All Star Cast
Basic Information
When you recognise every member of a team by name, title and/or appearance, you're looking at an All Star Cast. It doesn't matter if they're historical figures, heroes of the realm or something else, just as long as they have some level of significant notoriety.
Sources
Bibliography
Game and Story Use
- This could be used to start a campaign at a high level. Have each character be the hero of their own story and frame the current one as all of them teaming up to defeat an even bigger bad than the ones they had faced before.
- At least one edition of Spirit of the Century RPG did this.
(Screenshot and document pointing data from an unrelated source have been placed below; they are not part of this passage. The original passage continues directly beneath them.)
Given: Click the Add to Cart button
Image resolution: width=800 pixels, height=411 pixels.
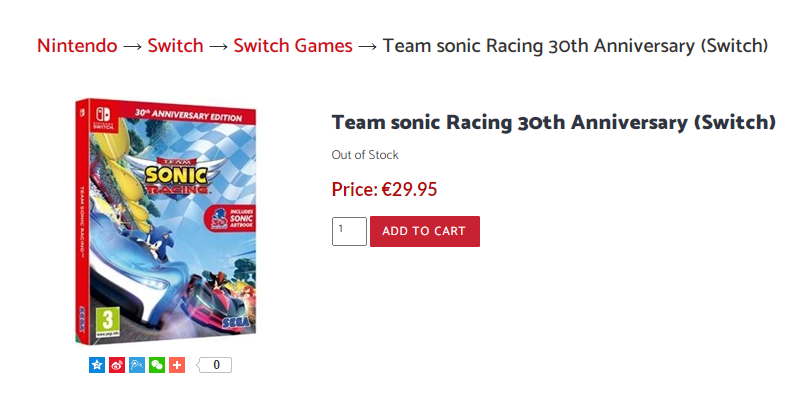Looking at the screenshot, I should click(424, 231).
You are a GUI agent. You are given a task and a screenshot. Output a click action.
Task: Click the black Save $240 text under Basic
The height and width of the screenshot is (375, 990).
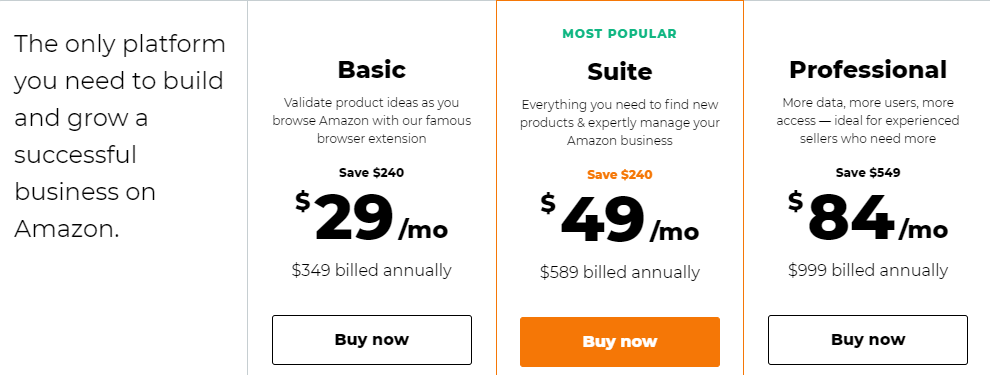coord(371,172)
In character creation, you told a brief summary of one of your previous adventures, and worked in the character of the player on your left. It gave the players a say in the game world's recent history, and provided a way to link the PCs together so they didn't just meet in a bar at the start of the first session.
- You could also use this to gather characters from different campaigns together using the same idea.
- You could mentally cast your NPCs as if they were played by various real-world actors, and then base your roleplaying of them on impressions of those actors. This makes it easier for the GM (and new players) to keep them sorted out in your head.
- I've done this a few times with Amber Diceless Roleplay campaigns. It's a game with a huge default NPC cast, so having some way to get acting hooks into them can really help differentiate the otherwise bewildering number of NPCs. King Random was played as if by Tim Roth, that bastard uncle Caine was Antonio Banderas, Dworkin was Jack Nance, etc.
- If the Party of Player Characters are all famous people, you've got yourself a League of Extraordinary Whatevers.